Demand Rising for Independent Research: Brokers Pairing Providers With Money Managers
December 4, 2006
For fund managers seeking independent research, a new service from The Bank of New York is like online dating.
Money managers indicate what they look for in a research report-perhaps it's coverage of four specific mid-cap retail clothiers, including forensic accounting, interviews with customers and details that demand shoe-leather reporting, such as whether stores in different parts of the country share similar layouts.
Pre-screened independent research providers (IRPs) feed the system what they've got. One report, about a teen-oriented clothing store with outlets in virtually every mall throughout the Midwest, contains feedback from customers between the ages of 13 and 17 who speak about the apparel they've purchased at that chain and others in the past six months.
"[For IRPs], the conundrum is, How do I get in the right place at the right time,'" said John D. Meserve, chairman of BNY Jaywalk, a subsidiary of The Bank of New York, based in New York.
The new BNY Jaywalk 360 aims to solve the riddle by providing a system that filters each and immediately notifies subscribing money manager customers, electronically or otherwise, with a brief description of reports that include the criteria they have indicated they are interested in.

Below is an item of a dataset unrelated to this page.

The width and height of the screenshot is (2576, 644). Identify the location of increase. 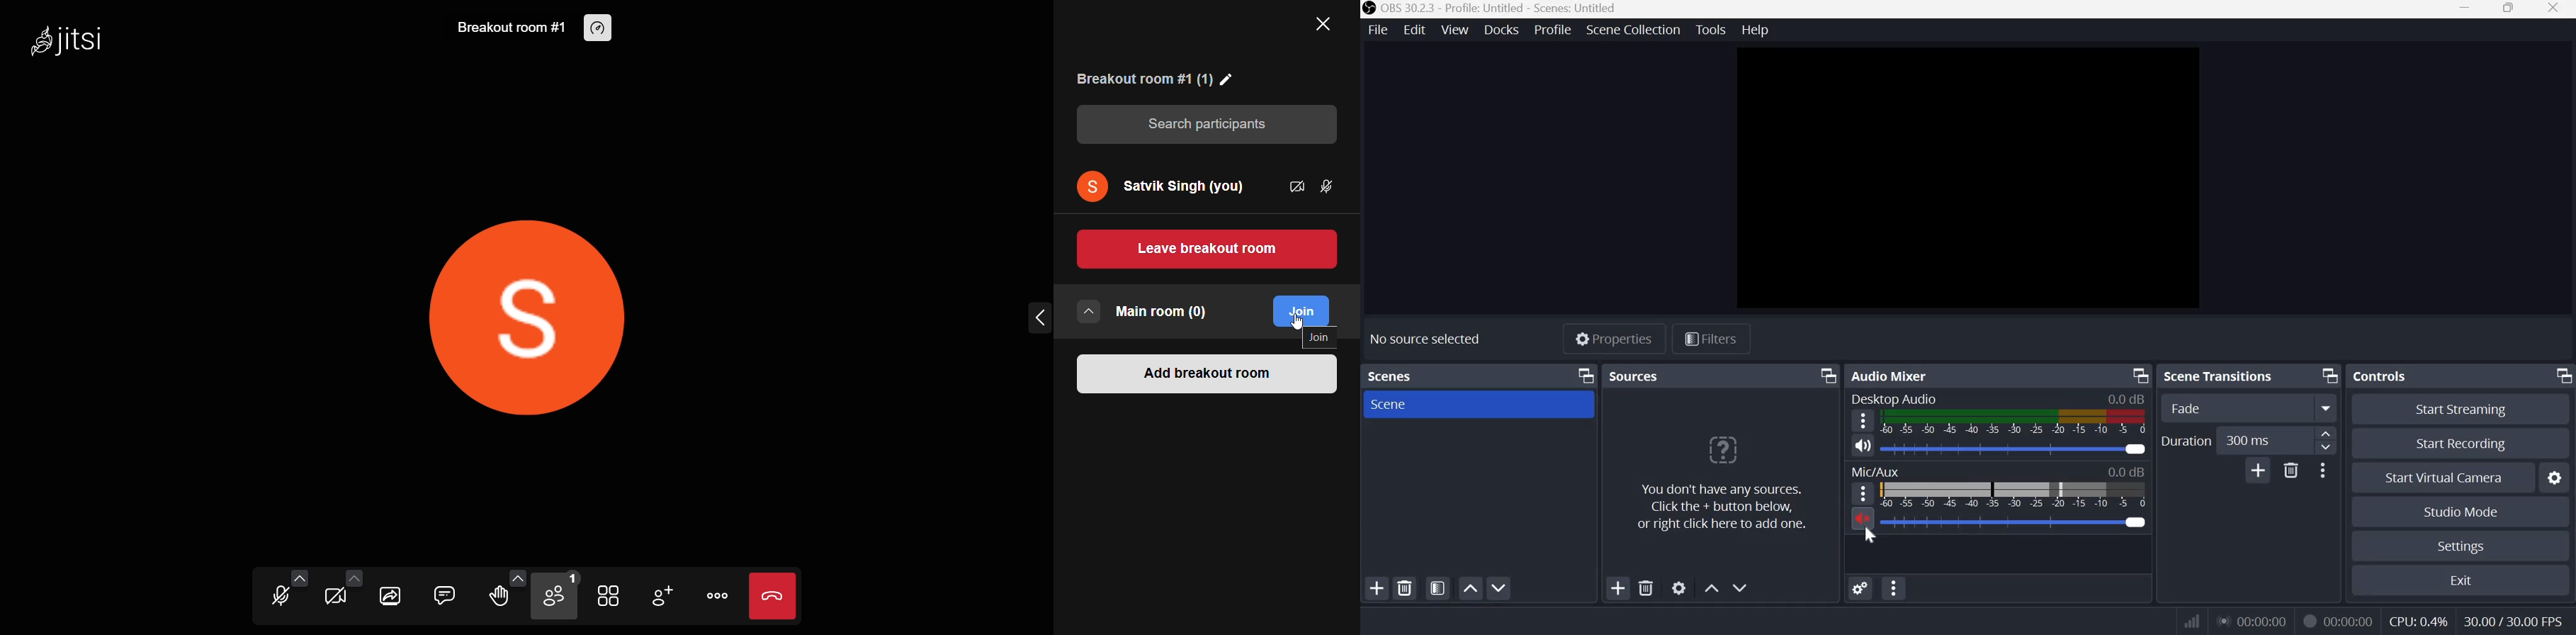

"We're basically matchmakers," said Nicholas J. Colas, director of research, "The beauty is, it's always a warm lead," he said.
For money managers, the advantage is hot-off-the-press access to reports for tickers they own or have expressed interest in, from a network of 150 IRPs that collectively cover 7,000 companies. BNY Jaywalk vets all of these IRPs to make sure they have no consulting conflicts or ties to investment banks.

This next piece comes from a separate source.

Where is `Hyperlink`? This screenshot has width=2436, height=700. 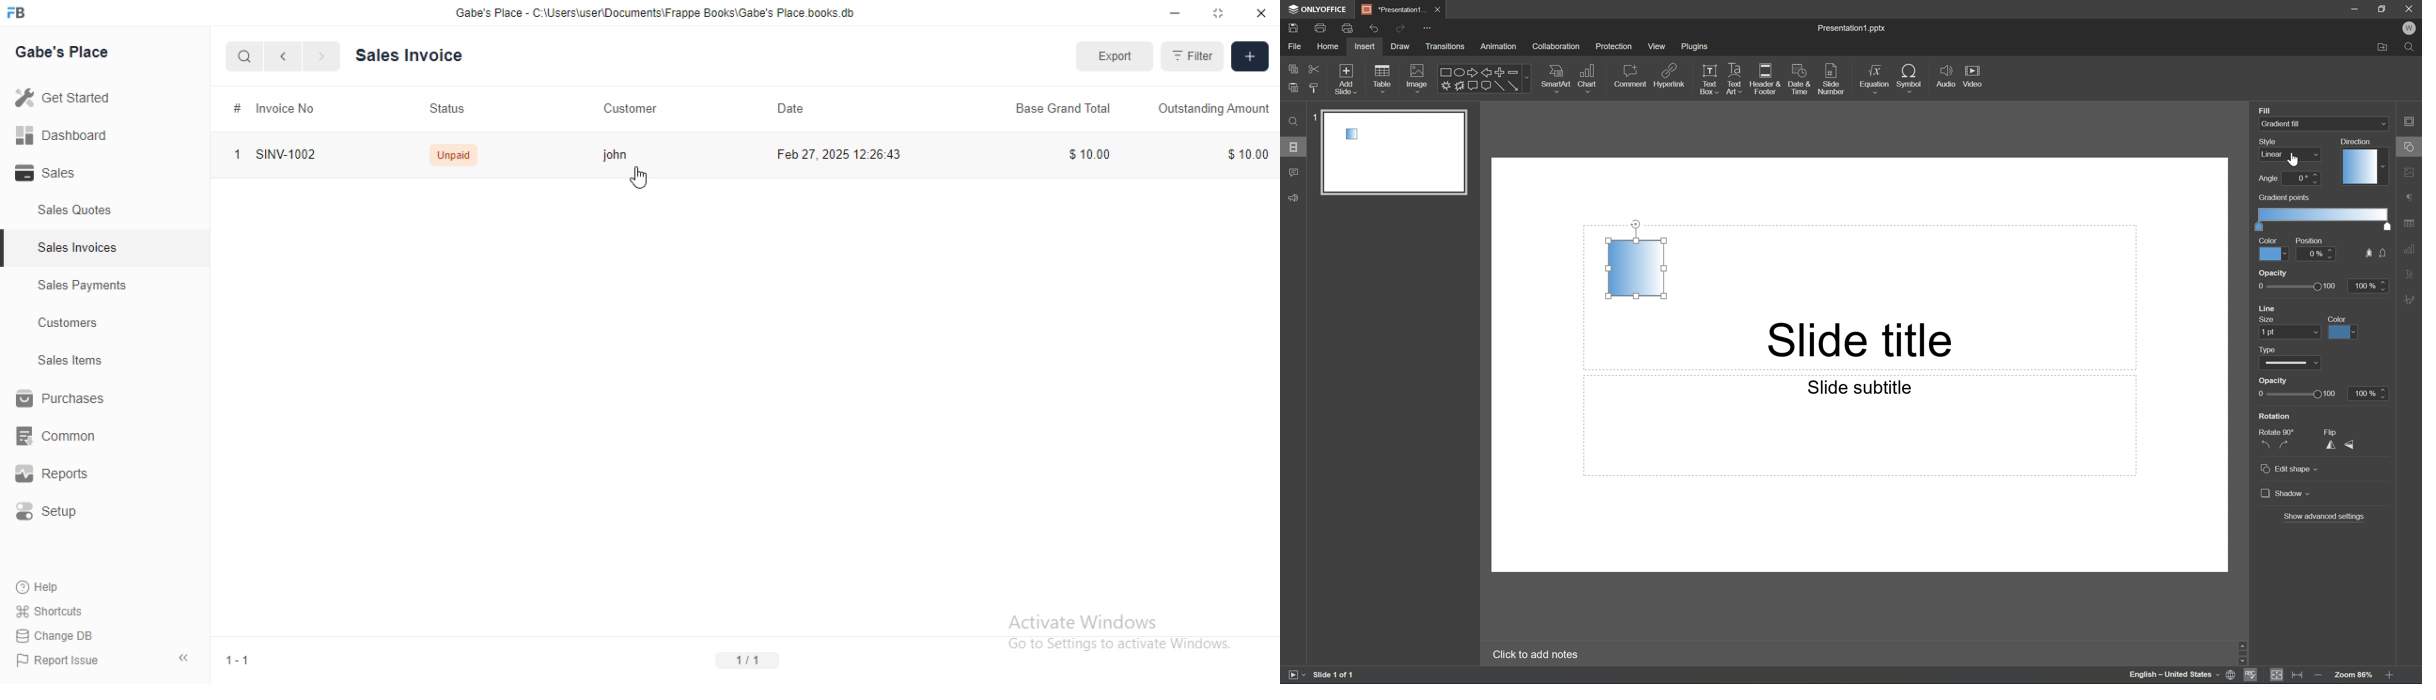
Hyperlink is located at coordinates (1670, 74).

For research providers, it's a shortcut that bypasses cold calling to disinterested fund managers and seemingly endless courtships involving free samples and, perhaps, months of legwork that lead nowhere.
For BNY Jaywalk, it's an efficient system that partners its research distribution services with an experienced sales team, and could even direct some sales through its BNY ConvergEx trading platform. Money managers subscribe to the service based on the number of stocks they want to track, users they have and other negotiable details. IRPs fork over a commission on every piece of research they sell.

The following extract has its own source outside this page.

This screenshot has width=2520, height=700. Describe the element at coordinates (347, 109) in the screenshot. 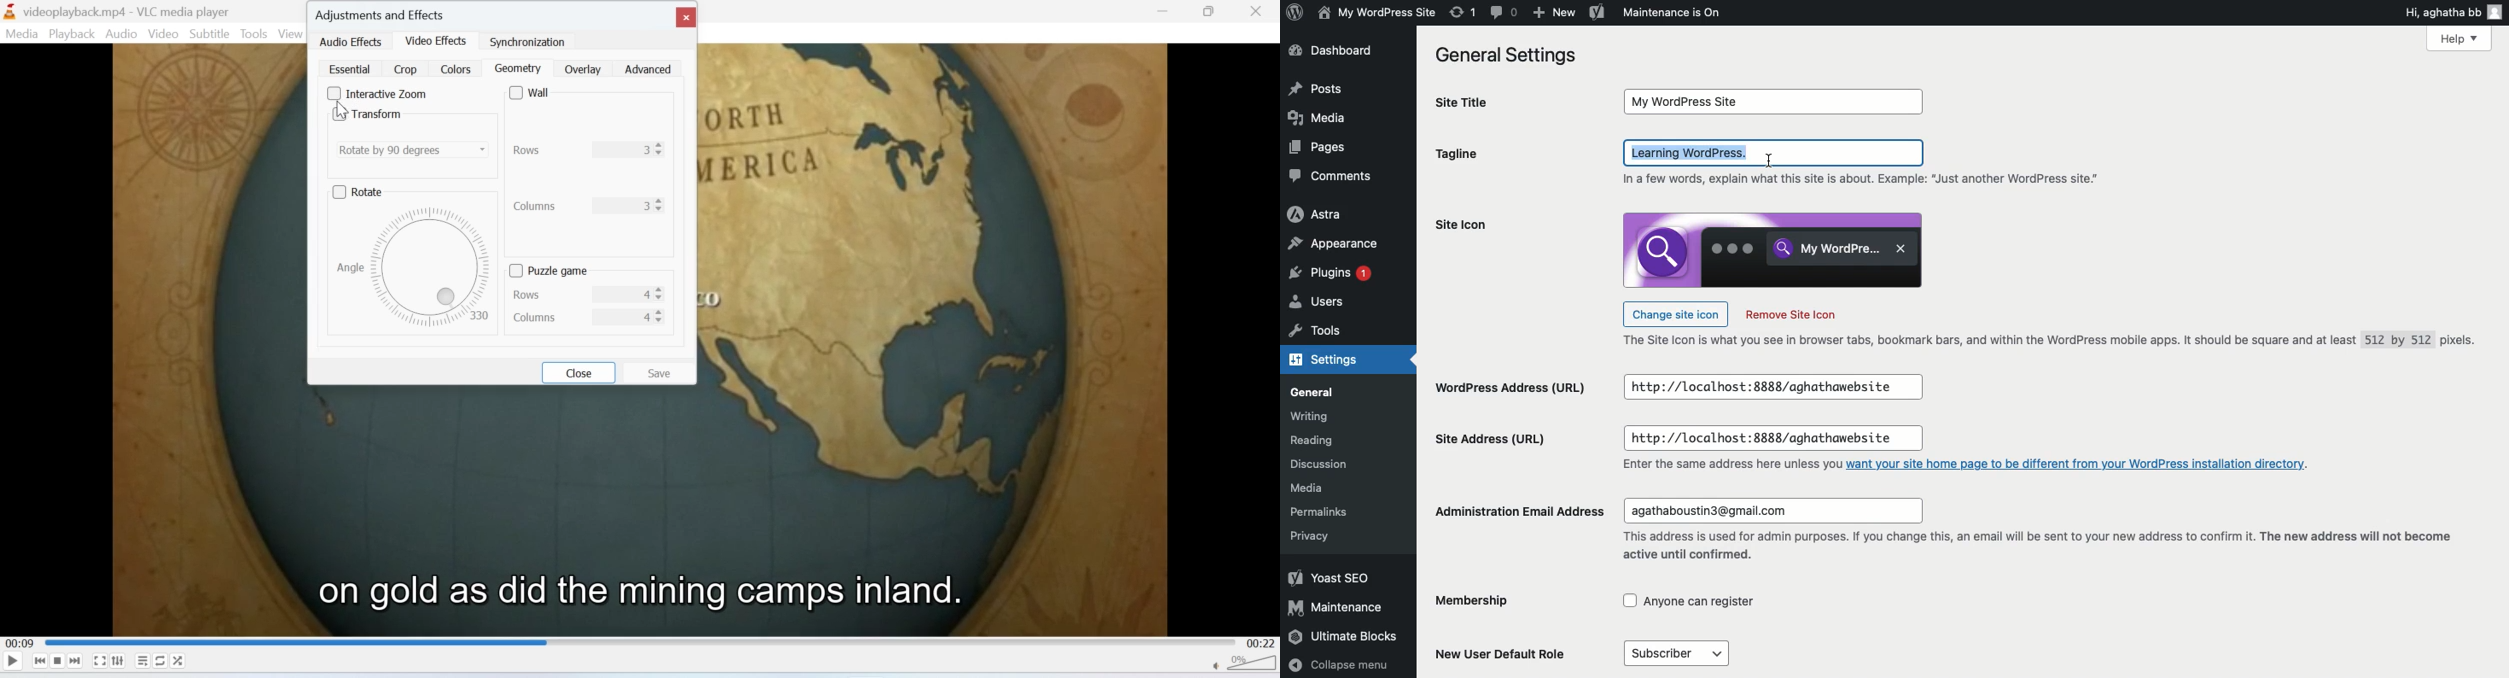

Services like BNY Jaywalk 360 have become increasingly important in recent years as scrutiny over soft-dollar spending and attention to the conflicts of interest that often curse research produced by investment banks have put a premium on independent reports.
And research doesn't come cheap. In 2004, retail and institutional investors spent $9.31 billion buying research, according to a report published earlier this year by Integrity Research Associates, a consulting and review firm. By 2009, the Darien, Conn.-based company estimates that figure could be as high as $11.9 billion.
And while large fund complexes have-in reaction to calls for unbundling soft-dollar payments and regulations calling for enhanced transparency within trading commissions-beefed up their own internal research teams, firms that have less than $1 billion in assets under management can't afford to.
There has been no shortage of firms hoping to capitalize on the needs of these mid-size companies, either, making research brokers like BNY Jaywalk or New York-based Soleil Securities almost essential.
"There is so much content out there, much of it meaningless and invaluable," said Ken Dengler, chief operating officer at Soleil. "It's like drinking daily from the fire hose," he said. "You still need to get it to the end user in a digestible format, and it has to be value-added."
Like BNY, Soleil sells not only the service of ensuring that reports might be relevant to its customers, but its in-house stamp of approval, attesting to the methodology behind the reports and credibility of the IRP that provided it.
Credibility is crucial, said Michael Mayhew, president of Integrity Research Associates. "Most independent research providers are not regulated," he noted. As a result, although they may be independent of investment banks, "these firms can be conflicted in many ways and not really ever think about it." A broker can require that the IRPs it handles avoid common pitfalls, such as allowing analysts to hold securities or investments related to the products they cover, or employ methodologies riddled with holes.
Colas said that while five years ago, the majority of the demand for independent research came from long-only mutual fund managers, today's most voracious consumers are hedge funds.
The shift in demand may, in part, be a result of the fact that not only do hedge funds have fatter margins, but they also are not as closely regulated, Mayhew said. "In part, mutual fund managers need to understand more about the research, because they have a fiduciary responsibility," he said.